What to produce: Your task is to copy the lines of the data below from the line holding "Click info icon" through the line holding "Click the LiveJournal", inclusive, exactly and with nothing added.

*** Data under study Section Begins ***

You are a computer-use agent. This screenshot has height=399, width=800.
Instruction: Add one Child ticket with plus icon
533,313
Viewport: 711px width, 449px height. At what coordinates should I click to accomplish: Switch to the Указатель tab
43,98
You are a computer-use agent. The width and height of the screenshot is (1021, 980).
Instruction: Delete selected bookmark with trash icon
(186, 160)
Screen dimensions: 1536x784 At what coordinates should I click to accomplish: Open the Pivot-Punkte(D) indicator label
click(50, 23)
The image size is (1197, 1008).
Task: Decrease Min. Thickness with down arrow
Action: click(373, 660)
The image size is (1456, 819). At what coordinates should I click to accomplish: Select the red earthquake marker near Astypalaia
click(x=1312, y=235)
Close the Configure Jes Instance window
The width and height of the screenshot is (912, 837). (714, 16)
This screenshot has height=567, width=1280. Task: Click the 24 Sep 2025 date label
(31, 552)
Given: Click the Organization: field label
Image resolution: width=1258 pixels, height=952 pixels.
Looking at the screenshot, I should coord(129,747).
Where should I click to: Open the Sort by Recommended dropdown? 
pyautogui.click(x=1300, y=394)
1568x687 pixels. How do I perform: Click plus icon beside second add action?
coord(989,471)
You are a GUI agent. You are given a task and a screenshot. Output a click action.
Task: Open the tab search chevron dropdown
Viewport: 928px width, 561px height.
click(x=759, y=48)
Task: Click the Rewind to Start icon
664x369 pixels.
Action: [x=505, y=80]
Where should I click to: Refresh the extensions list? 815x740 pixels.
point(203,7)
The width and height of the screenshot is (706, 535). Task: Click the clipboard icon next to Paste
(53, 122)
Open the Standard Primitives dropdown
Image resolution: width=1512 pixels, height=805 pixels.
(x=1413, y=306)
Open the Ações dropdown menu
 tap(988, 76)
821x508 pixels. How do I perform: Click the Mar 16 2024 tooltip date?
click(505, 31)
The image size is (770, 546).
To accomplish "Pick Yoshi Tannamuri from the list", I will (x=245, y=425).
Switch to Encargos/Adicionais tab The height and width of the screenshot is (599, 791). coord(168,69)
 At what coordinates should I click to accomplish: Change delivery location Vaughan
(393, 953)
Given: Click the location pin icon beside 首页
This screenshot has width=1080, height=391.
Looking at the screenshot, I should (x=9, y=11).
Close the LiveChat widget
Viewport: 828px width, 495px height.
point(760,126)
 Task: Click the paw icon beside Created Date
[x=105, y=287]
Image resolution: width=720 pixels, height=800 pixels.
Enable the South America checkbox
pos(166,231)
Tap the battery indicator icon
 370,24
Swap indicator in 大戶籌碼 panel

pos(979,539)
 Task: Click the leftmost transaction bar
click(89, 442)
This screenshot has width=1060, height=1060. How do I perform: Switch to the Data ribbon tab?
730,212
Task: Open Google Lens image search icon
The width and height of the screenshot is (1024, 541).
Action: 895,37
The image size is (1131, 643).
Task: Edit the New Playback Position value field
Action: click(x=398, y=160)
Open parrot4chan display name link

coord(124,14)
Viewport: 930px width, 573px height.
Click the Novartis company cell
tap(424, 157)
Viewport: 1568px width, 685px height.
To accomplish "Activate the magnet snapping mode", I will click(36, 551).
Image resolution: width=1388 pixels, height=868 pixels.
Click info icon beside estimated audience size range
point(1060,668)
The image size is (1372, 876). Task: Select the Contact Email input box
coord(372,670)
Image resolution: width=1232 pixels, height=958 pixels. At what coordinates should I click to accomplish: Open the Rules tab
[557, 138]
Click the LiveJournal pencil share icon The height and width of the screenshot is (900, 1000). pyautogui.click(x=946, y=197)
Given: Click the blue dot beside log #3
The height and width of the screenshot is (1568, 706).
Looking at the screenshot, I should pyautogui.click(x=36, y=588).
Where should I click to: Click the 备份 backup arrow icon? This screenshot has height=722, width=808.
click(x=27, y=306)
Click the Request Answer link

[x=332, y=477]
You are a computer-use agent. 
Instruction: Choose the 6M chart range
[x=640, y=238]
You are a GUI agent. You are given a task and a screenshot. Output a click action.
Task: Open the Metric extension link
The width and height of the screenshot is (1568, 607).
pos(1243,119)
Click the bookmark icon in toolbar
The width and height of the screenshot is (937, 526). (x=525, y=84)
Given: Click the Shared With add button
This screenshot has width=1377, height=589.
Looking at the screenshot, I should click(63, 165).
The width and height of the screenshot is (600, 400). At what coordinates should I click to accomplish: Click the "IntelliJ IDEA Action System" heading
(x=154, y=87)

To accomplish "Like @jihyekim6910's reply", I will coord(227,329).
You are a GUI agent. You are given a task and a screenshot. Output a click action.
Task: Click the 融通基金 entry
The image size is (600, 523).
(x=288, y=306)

*** Data under study Section Ends ***

Task solution:
Click info icon beside estimated audience size range
point(1060,668)
The image size is (1372, 876). Task: Select the Contact Email input box
coord(372,670)
Image resolution: width=1232 pixels, height=958 pixels. At what coordinates should I click to accomplish: Open the Rules tab
[557, 138]
Click the LiveJournal pencil share icon The height and width of the screenshot is (900, 1000). pyautogui.click(x=946, y=197)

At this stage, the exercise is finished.